+++ Data provided
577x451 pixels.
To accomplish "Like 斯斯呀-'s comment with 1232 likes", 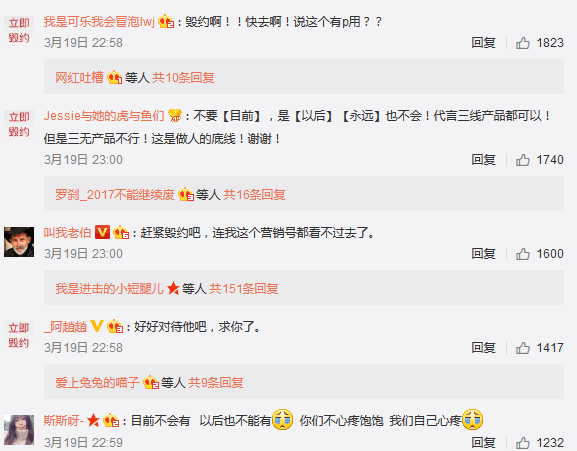I will pos(523,443).
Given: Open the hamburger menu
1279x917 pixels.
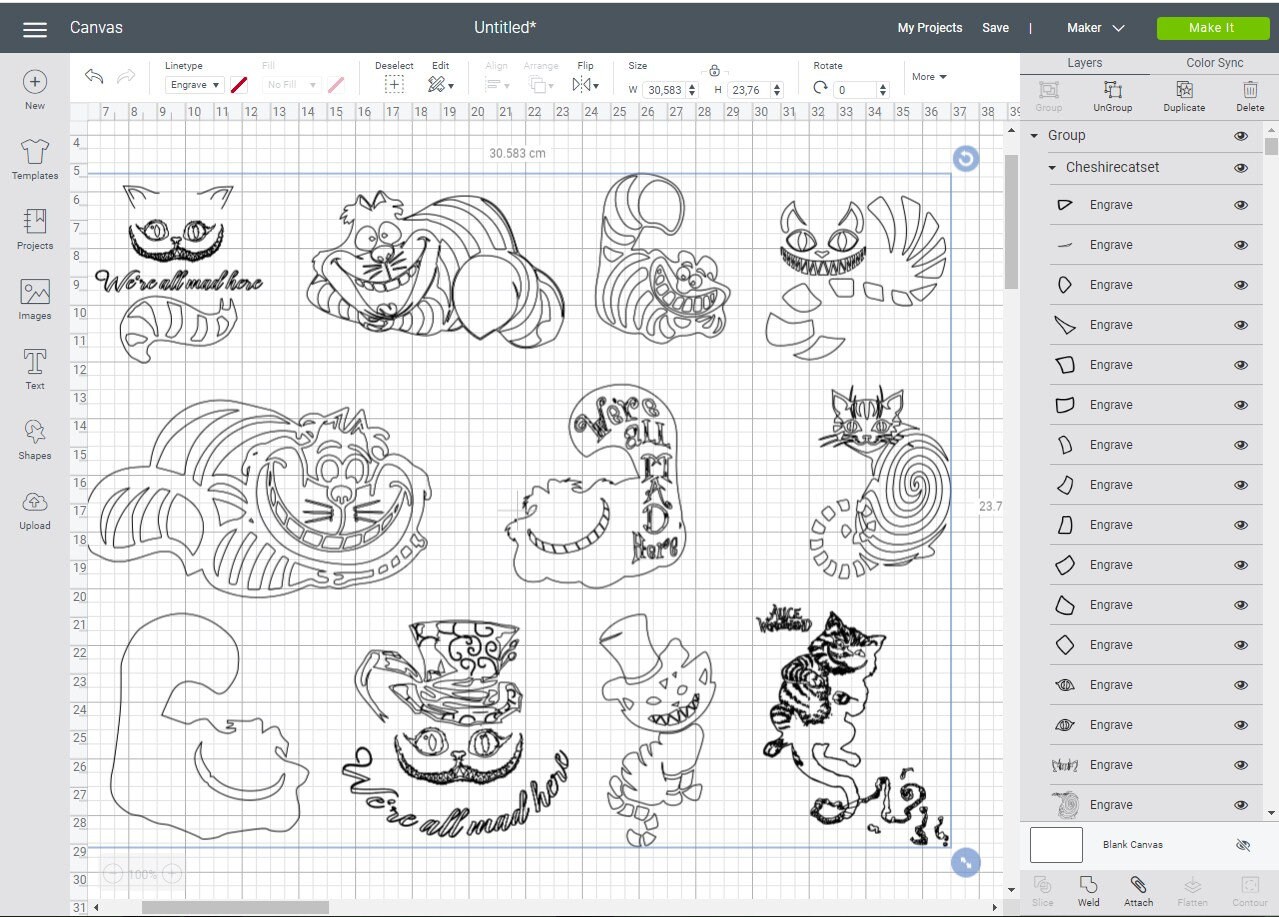Looking at the screenshot, I should tap(34, 27).
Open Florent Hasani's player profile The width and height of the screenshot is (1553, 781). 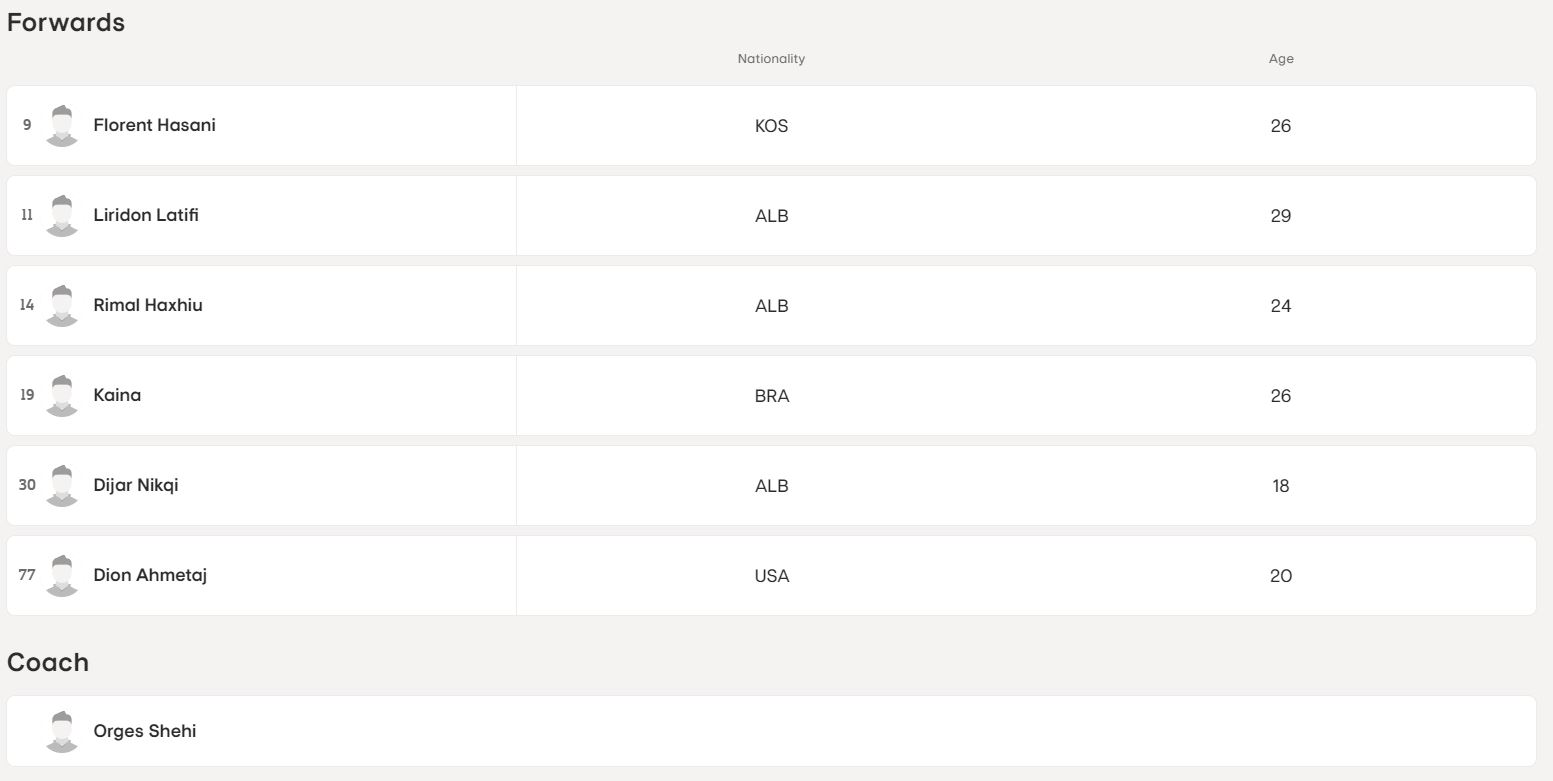154,125
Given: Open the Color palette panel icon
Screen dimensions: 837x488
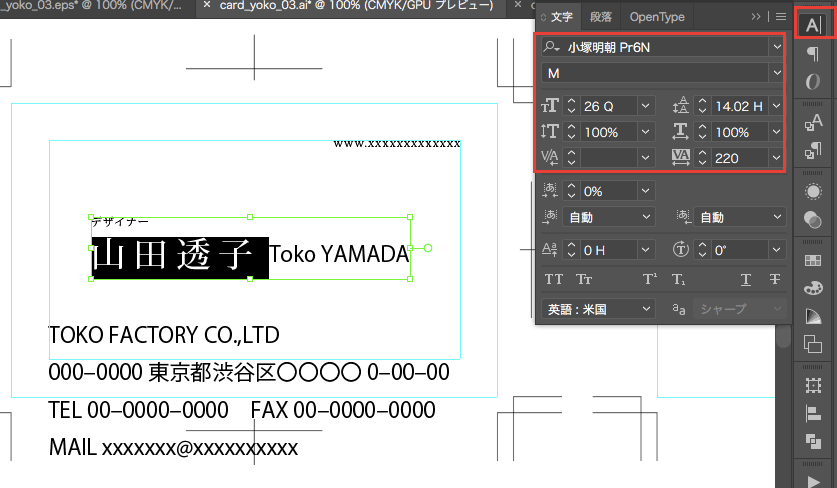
++++++
Instruction
Edit the material from the line containing "Given: Open the Color palette panel icon" through the end of the material, replacing "Color palette" with "Layers" and keeping everything else the same. Give only those lines and leave out the picture.

Finished task
Given: Open the Layers panel icon
Screen dimensions: 837x488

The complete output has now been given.